• Task requirements
Locate every line in the rows below that contains the string "icon", matching case exactly, and copy each such line in full.
>> START Exercise inputs
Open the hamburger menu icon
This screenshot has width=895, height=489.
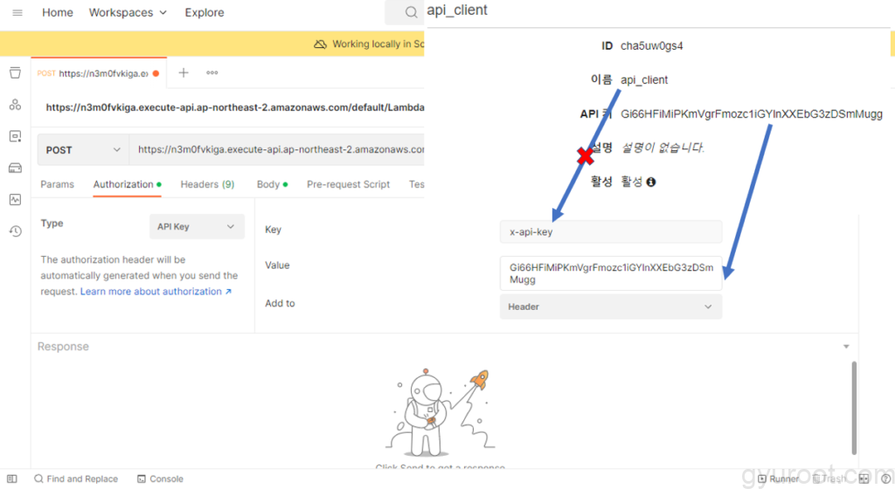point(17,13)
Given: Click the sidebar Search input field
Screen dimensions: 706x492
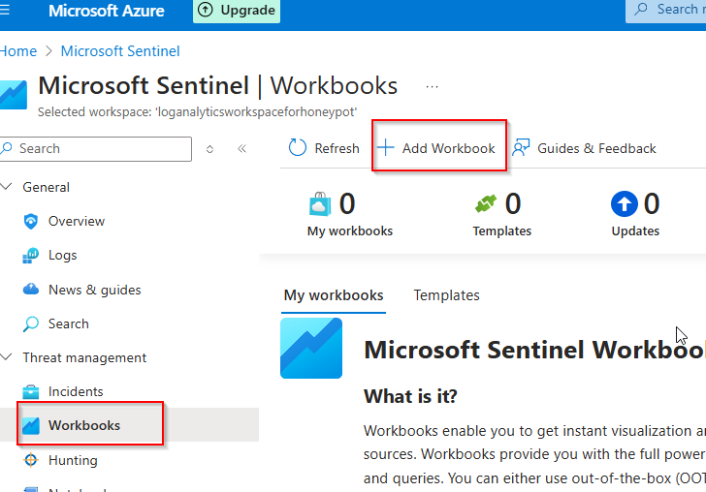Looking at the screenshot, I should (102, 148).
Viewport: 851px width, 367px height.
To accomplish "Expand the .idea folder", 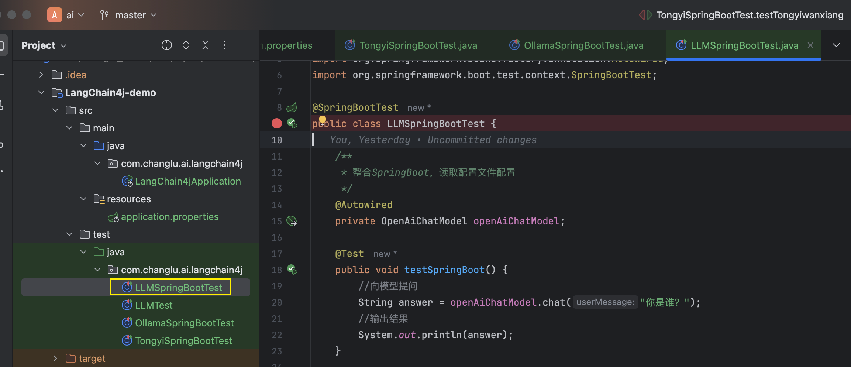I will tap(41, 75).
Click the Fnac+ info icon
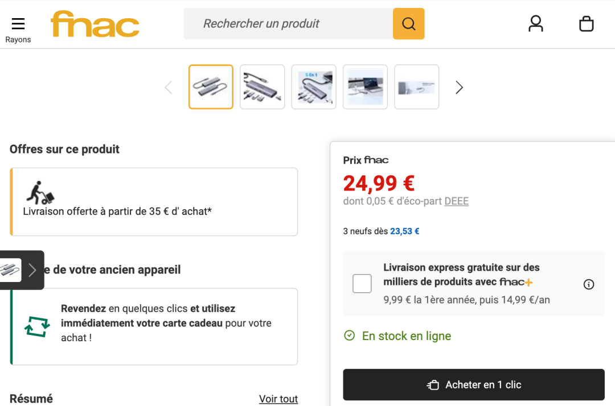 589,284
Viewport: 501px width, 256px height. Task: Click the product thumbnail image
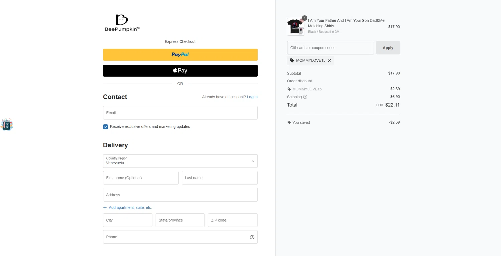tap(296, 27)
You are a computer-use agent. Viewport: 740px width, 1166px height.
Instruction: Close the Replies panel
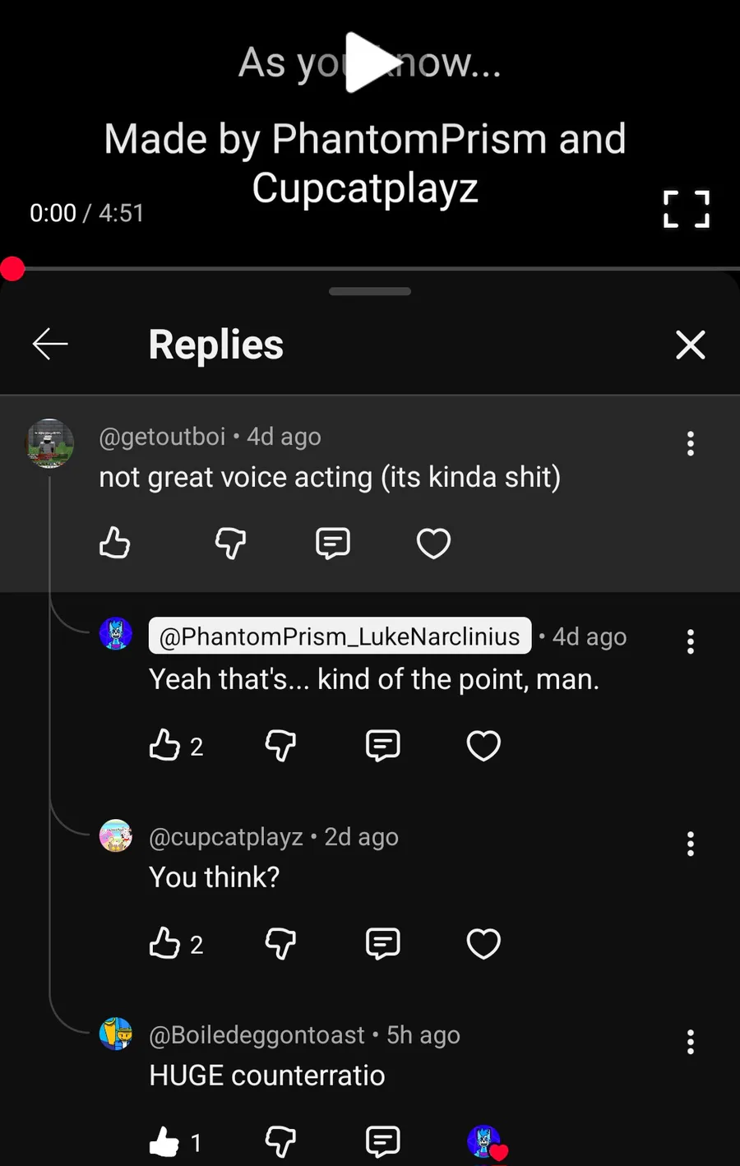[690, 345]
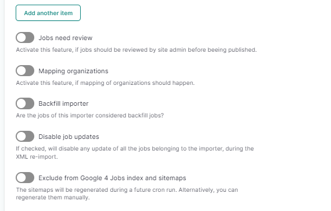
>> END Exercise inputs
• Exercise answer
Open the hamburger menu icon
Click the Fnac+ info icon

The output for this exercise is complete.